- _WORK TO BE COMPLETED_
Given the listing below, write out exactly the lines starting with the line that has "Task: Click the CPUBalance title bar app icon" and going on through the line that has "Given: Click the topmost", both kept.

- _RECORDS_
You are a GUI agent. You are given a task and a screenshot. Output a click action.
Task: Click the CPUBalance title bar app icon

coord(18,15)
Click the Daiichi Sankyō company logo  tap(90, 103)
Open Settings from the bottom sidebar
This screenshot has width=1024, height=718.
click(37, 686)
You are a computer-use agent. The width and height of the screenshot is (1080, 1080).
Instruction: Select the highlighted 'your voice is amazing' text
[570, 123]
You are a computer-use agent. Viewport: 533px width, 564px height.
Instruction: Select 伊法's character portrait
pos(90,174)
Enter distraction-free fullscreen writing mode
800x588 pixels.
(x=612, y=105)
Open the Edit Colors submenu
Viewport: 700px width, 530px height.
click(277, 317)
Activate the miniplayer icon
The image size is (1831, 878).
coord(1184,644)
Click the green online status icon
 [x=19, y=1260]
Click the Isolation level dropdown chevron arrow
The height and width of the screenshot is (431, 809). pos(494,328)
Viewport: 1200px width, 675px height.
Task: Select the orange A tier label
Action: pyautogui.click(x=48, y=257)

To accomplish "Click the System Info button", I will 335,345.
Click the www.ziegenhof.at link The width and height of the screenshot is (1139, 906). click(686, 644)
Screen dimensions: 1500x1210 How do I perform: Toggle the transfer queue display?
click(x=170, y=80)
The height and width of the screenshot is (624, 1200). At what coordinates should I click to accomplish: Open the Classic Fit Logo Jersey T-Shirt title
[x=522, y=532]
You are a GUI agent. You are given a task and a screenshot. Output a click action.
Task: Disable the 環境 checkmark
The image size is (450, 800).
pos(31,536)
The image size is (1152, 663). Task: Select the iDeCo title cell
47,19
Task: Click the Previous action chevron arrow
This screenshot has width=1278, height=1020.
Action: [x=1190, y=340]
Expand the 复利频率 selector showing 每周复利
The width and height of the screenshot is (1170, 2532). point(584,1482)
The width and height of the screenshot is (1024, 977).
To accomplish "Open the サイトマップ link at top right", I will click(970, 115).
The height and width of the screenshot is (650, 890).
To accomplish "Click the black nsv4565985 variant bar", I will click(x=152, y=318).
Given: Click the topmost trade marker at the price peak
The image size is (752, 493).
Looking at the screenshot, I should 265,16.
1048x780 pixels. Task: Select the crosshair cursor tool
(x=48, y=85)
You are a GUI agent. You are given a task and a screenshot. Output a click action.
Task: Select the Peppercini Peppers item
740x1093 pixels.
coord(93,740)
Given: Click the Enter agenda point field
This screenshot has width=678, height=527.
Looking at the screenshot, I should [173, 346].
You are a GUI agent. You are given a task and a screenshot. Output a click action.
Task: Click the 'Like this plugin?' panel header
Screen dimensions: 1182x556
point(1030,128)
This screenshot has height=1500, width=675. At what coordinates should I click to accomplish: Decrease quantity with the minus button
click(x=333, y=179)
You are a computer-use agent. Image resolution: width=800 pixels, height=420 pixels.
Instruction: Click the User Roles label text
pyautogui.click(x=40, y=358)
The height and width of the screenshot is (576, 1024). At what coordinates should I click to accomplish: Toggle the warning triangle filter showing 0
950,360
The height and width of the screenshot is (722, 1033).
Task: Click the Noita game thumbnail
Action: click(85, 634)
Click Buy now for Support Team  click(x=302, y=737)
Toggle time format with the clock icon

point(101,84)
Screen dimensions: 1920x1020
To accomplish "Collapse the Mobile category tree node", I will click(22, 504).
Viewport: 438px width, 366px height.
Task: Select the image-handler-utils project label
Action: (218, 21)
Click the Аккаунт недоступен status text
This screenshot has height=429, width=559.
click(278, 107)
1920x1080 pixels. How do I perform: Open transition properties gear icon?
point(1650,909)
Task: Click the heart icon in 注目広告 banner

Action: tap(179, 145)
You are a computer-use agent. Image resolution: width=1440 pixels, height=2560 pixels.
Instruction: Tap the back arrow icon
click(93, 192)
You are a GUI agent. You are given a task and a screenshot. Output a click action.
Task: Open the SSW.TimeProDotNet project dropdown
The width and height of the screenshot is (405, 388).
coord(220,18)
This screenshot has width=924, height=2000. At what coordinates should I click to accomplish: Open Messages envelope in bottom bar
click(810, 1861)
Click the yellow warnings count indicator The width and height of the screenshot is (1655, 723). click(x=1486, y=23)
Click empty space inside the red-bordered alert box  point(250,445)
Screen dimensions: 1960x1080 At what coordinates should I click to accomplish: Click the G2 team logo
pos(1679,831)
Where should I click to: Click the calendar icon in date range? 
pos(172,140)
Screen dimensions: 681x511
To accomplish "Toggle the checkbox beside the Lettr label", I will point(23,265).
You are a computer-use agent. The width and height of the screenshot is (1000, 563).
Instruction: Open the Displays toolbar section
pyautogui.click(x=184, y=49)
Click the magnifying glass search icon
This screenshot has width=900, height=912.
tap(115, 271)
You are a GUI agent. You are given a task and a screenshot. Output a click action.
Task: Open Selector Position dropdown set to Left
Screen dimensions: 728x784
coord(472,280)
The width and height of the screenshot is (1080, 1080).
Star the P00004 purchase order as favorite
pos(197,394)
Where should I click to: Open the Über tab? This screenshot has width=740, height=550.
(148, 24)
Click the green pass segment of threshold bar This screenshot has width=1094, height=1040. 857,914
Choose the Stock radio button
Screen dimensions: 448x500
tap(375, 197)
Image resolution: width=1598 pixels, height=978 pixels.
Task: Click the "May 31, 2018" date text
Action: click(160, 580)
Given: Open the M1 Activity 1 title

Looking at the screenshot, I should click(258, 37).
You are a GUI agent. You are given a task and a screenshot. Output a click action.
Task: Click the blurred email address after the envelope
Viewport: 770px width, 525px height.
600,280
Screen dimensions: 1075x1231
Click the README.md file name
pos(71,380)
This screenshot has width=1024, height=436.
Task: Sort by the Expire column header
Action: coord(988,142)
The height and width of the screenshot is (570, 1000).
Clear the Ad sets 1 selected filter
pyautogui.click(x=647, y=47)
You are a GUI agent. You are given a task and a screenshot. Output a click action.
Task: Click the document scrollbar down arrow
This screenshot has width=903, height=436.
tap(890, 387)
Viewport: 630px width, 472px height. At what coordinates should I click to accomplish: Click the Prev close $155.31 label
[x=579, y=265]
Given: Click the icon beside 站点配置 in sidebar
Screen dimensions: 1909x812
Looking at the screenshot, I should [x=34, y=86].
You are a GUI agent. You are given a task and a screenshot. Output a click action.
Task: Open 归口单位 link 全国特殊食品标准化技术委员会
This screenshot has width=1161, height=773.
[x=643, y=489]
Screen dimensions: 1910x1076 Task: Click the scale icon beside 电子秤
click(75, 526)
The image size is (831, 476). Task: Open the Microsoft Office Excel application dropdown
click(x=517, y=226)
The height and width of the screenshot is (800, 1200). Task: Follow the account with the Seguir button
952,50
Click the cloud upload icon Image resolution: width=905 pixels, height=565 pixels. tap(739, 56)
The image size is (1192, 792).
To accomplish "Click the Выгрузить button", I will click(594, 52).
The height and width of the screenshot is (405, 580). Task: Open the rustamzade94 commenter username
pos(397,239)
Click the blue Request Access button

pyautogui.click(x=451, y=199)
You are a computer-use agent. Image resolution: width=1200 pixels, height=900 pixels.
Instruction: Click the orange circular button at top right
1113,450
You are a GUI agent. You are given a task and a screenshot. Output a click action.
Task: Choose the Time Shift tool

- _RESULT OF THE TASK_
Task: Click the CPUBalance title bar app icon

coord(18,15)
Click the Daiichi Sankyō company logo  tap(90, 103)
Open Settings from the bottom sidebar
This screenshot has width=1024, height=718.
click(37, 686)
You are a computer-use agent. The width and height of the screenshot is (1080, 1080).
Instruction: Select the highlighted 'your voice is amazing' text
[570, 123]
You are a computer-use agent. Viewport: 533px width, 564px height.
Instruction: Select 伊法's character portrait
pos(90,174)
Enter distraction-free fullscreen writing mode
800x588 pixels.
(x=612, y=105)
Open the Edit Colors submenu
Viewport: 700px width, 530px height.
click(277, 317)
Activate the miniplayer icon
The image size is (1831, 878).
coord(1184,644)
Click the green online status icon
 [x=19, y=1260]
Click the Isolation level dropdown chevron arrow
The height and width of the screenshot is (431, 809). pos(494,328)
Viewport: 1200px width, 675px height.
Task: Select the orange A tier label
Action: pyautogui.click(x=48, y=257)

To accomplish "Click the System Info button", I will 335,345.
Click the www.ziegenhof.at link The width and height of the screenshot is (1139, 906). click(686, 644)
Screen dimensions: 1500x1210 How do I perform: Toggle the transfer queue display?
click(x=170, y=80)
The height and width of the screenshot is (624, 1200). At what coordinates should I click to accomplish: Open the Classic Fit Logo Jersey T-Shirt title
[x=522, y=532]
You are a GUI agent. You are given a task and a screenshot. Output a click action.
Task: Disable the 環境 checkmark
The image size is (450, 800).
pos(31,536)
The image size is (1152, 663). Task: Select the iDeCo title cell
47,19
Task: Click the Previous action chevron arrow
This screenshot has width=1278, height=1020.
Action: [x=1190, y=340]
Expand the 复利频率 selector showing 每周复利
The width and height of the screenshot is (1170, 2532). point(584,1482)
The width and height of the screenshot is (1024, 977).
To accomplish "Open the サイトマップ link at top right", I will click(970, 115).
The height and width of the screenshot is (650, 890).
To accomplish "Click the black nsv4565985 variant bar", I will click(x=152, y=318).
Given: Click the topmost trade marker at the price peak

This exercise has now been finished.